• PROBLEM TO WORK ON
Instruction for the data below: set down exactly the lines from the line with "1568x657 pixels." to the line with "Given: Go to previous issue (前一期)", inclusive, and no others.

☆ ☆ ☆ ☆ ☆ ☆ ☆

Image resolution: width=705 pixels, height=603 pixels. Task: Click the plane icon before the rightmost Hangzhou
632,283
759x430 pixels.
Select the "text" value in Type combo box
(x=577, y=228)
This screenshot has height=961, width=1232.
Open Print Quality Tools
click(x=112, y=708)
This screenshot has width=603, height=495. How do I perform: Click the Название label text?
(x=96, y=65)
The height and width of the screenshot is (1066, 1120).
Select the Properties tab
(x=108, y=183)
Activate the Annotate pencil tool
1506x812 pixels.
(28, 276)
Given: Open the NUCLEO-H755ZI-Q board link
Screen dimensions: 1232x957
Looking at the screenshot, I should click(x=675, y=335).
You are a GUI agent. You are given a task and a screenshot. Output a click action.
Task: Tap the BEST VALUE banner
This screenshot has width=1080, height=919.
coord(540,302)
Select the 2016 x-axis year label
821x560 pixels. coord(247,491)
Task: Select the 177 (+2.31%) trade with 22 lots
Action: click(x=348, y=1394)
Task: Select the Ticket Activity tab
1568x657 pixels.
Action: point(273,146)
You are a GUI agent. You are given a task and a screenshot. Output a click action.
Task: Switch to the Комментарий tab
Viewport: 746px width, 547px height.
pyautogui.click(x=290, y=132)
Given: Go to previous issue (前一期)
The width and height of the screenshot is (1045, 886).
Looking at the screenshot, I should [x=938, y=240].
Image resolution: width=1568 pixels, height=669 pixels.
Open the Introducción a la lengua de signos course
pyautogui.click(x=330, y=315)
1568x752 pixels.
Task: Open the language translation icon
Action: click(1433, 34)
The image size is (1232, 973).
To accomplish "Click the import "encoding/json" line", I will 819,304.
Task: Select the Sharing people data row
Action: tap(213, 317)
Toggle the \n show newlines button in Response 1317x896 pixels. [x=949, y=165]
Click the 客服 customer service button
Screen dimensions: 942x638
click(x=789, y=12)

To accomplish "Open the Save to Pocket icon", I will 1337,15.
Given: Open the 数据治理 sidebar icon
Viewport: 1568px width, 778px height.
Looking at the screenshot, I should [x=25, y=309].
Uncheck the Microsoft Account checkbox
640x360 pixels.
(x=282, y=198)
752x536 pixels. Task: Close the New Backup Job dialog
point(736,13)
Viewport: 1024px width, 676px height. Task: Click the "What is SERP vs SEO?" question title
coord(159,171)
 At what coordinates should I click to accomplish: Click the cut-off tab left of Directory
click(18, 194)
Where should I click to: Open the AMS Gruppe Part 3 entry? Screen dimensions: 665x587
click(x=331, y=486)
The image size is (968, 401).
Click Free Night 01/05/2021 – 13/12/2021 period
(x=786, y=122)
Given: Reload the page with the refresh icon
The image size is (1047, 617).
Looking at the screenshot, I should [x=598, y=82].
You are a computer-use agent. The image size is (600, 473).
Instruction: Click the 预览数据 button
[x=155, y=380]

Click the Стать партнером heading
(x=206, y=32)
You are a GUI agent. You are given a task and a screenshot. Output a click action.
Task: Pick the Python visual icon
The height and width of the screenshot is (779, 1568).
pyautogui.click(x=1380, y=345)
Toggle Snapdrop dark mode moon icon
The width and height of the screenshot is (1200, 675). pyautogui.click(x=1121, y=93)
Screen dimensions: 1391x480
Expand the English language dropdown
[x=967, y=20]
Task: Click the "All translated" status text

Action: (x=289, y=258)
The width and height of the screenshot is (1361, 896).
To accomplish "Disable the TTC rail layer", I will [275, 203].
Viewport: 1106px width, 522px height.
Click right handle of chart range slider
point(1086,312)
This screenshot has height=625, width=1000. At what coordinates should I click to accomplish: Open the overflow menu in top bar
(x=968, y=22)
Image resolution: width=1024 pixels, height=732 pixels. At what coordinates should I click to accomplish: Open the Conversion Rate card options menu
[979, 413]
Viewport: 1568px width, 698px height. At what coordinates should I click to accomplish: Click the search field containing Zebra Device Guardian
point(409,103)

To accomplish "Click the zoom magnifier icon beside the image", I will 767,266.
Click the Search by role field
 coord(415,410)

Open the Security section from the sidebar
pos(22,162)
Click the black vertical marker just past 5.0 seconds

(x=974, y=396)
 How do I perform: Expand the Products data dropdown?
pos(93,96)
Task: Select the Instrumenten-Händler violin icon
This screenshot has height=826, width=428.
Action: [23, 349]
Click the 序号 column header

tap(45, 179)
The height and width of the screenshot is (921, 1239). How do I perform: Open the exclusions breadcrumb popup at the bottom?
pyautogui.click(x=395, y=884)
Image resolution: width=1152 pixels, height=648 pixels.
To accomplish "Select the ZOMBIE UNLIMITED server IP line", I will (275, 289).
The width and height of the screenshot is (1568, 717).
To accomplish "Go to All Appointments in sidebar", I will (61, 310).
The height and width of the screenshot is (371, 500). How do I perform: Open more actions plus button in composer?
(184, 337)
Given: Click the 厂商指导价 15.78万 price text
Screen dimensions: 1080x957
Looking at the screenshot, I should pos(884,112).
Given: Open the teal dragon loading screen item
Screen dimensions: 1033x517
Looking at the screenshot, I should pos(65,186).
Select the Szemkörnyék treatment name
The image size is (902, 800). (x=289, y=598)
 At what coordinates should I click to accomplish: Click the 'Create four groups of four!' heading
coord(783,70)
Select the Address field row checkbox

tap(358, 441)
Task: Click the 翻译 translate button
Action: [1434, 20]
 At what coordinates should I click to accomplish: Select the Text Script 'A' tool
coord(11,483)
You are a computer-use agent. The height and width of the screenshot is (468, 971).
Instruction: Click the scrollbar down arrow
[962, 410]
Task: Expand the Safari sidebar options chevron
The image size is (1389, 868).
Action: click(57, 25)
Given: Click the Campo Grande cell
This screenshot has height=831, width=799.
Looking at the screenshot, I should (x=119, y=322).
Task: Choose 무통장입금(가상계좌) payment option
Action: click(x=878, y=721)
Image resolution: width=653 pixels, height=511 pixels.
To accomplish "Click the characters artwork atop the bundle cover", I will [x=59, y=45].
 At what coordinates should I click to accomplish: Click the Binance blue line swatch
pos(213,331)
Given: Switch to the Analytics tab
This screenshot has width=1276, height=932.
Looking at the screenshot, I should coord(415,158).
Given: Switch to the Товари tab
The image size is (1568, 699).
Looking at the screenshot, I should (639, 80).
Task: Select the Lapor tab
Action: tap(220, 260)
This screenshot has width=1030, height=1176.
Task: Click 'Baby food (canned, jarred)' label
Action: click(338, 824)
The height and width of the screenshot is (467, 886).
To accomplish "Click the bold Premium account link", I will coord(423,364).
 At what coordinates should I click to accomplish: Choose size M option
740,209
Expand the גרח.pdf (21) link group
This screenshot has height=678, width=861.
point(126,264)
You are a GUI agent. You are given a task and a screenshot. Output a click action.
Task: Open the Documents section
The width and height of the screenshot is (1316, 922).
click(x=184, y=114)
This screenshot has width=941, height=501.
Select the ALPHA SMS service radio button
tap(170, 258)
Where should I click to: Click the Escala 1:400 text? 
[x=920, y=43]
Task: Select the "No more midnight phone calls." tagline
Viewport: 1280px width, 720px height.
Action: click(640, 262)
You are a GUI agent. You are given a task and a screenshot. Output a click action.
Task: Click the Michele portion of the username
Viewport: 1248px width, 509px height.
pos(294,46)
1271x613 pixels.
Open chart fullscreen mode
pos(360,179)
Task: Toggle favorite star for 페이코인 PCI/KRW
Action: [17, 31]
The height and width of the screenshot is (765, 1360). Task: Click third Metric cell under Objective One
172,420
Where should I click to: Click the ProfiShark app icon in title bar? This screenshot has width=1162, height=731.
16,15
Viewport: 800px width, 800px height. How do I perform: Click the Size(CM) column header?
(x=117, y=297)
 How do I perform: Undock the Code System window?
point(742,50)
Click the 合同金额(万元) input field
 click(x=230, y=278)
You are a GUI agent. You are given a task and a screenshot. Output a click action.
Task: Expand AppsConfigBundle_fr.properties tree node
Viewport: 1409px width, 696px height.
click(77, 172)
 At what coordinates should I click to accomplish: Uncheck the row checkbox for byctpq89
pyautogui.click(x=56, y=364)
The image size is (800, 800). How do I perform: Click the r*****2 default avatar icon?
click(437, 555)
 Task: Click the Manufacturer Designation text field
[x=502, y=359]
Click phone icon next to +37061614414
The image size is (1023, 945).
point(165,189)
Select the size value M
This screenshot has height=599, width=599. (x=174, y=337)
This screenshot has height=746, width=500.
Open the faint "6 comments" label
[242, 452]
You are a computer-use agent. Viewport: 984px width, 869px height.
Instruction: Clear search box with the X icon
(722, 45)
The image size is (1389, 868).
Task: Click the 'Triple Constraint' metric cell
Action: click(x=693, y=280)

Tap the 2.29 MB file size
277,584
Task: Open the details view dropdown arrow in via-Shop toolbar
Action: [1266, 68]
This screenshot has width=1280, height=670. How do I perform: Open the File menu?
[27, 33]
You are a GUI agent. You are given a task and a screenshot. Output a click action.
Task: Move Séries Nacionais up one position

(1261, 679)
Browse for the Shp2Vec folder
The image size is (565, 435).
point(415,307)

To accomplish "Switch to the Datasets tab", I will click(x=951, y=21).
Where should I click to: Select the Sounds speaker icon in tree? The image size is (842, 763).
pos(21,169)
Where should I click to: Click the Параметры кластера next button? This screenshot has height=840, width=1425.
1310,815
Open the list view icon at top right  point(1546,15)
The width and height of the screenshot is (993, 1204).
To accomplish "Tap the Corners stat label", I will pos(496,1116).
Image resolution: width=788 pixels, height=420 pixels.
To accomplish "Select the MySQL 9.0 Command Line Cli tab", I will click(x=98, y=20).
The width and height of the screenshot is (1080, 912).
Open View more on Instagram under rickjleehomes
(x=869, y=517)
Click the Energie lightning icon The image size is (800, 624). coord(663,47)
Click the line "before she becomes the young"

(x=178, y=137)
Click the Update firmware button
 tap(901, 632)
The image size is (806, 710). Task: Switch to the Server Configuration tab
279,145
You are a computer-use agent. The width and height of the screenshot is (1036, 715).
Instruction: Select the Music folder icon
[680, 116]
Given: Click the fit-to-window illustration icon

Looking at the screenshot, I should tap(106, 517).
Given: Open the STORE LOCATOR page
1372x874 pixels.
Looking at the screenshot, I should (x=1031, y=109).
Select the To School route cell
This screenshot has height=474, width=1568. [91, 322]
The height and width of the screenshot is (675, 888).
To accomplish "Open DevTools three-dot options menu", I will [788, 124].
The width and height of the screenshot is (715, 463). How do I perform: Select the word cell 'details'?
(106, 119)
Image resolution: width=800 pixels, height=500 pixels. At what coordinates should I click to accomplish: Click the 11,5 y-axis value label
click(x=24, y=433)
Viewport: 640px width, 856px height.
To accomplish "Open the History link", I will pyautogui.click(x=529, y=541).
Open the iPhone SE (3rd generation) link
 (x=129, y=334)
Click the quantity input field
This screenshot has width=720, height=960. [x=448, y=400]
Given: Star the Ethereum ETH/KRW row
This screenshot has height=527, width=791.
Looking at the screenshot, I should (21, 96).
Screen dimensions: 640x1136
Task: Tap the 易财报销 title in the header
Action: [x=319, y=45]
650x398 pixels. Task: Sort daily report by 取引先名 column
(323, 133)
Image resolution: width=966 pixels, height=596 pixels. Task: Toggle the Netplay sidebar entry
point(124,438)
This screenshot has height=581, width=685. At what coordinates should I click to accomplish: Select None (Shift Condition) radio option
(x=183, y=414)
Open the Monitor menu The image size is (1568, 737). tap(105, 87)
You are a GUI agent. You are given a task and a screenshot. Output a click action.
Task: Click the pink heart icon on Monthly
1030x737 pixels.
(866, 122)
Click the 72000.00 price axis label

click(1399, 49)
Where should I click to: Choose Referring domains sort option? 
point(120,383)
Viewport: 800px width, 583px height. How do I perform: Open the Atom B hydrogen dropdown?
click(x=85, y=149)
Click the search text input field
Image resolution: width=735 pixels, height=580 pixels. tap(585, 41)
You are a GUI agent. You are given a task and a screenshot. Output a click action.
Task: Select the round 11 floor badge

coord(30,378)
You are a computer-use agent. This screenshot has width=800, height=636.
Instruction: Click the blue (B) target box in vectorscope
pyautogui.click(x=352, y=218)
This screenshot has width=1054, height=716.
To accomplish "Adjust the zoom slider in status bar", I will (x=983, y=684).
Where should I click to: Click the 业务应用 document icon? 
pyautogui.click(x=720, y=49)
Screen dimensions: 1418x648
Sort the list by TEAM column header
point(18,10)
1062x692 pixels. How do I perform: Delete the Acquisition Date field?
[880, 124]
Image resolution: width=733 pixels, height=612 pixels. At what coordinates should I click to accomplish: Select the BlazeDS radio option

☆ ☆ ☆ ☆ ☆ ☆ ☆

• ANSWER
1568x657 pixels.
Action: point(273,146)
You are a GUI agent. You are given a task and a screenshot. Output a click action.
Task: Switch to the Комментарий tab
Viewport: 746px width, 547px height.
pyautogui.click(x=290, y=132)
Given: Go to previous issue (前一期)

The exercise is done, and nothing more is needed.